The useful questions are: which loop are you building for, and what is your deployment reality?

If you run one application in one cloud and you buy your observability as a service, then the slow loop is most of your pain, the fast loop can lean on your vendor, and pouring everything into one queryable store is a perfectly good answer. Send it all to the warehouse.

If you operate your own observability across a mix of cloud, on-prem, bare metal, and hybrid, then independent local stores with object-storage durability — a Prometheus per cluster, Thanos or Loki or Tempo backed by S3 — buy you autonomy and portability that nothing centralized can match. The same stack runs on a laptop, in your garage, in a colocation facility, or in a public cloud.

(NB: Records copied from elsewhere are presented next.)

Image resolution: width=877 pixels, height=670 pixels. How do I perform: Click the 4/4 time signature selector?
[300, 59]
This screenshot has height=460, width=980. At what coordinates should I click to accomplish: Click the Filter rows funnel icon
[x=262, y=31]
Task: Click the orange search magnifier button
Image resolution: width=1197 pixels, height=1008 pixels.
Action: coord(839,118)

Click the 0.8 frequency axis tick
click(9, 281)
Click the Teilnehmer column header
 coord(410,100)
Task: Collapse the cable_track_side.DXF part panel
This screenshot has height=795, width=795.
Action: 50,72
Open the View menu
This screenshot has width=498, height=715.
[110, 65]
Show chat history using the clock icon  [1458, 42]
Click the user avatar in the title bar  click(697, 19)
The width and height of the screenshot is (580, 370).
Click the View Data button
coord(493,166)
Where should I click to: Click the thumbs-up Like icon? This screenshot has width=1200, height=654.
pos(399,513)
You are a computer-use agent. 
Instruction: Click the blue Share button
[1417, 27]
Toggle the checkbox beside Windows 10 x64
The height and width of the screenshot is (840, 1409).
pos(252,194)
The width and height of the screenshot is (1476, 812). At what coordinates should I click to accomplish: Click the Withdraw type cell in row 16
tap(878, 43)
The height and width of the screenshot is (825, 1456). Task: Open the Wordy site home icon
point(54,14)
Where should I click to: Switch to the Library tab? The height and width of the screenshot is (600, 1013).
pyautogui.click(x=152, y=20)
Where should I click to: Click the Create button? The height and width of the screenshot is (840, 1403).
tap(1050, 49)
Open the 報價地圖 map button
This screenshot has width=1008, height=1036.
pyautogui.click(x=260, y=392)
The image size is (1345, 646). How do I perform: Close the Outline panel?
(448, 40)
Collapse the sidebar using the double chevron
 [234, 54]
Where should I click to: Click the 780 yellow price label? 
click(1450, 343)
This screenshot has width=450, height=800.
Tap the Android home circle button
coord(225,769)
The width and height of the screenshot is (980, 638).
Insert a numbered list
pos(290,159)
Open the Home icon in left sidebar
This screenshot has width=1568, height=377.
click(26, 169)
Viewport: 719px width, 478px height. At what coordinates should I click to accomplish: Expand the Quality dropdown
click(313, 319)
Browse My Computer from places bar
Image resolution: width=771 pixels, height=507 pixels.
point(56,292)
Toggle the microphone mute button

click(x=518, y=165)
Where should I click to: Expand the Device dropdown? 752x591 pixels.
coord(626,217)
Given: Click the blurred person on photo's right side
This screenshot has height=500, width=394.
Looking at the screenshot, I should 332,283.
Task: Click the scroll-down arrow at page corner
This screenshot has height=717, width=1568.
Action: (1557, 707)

If you ship observability into other people’s environments — bake it into a product — then it has to survive on infrastructure you don’t control, scale across footprints you can’t predict, and never assume a central plane exists at all. That pushes you hard toward independent, self-contained, locally-autonomous components.

And most mature shops run both loops: local Prometheus for the loop that pages you, wide events for the loop where you figure out why it paged you. That’s not indecision. That’s matching the tool to the job.

None of these are wrong. They’re different answers to “what am I optimizing, and on whose hardware.” That is a context decision, not a correctness one.

One way to get it wrong

Which brings us back to the Observability 0.4 customer — because their mistake was not picking the wrong camp.

Metrics in a full-text index is bad at the fast loop: slow, expensive, cardinality-fragile, exactly the wrong thing to lean on during an incident. No traces at all is blind on the slow loop: when you finally sit down to investigate a multi-service failure, the one signal that reconstructs causality simply isn’t there. They optimized for neither loop. They didn’t choose a tool for a job. They found a search engine that was already running and poured everything into it because it was there.

That’s the actual error — and it has a name, and the name isn’t “specializing” or “unifying.” It’s cargo-culting. Reaching for the familiar tool instead of asking what job you’re doing.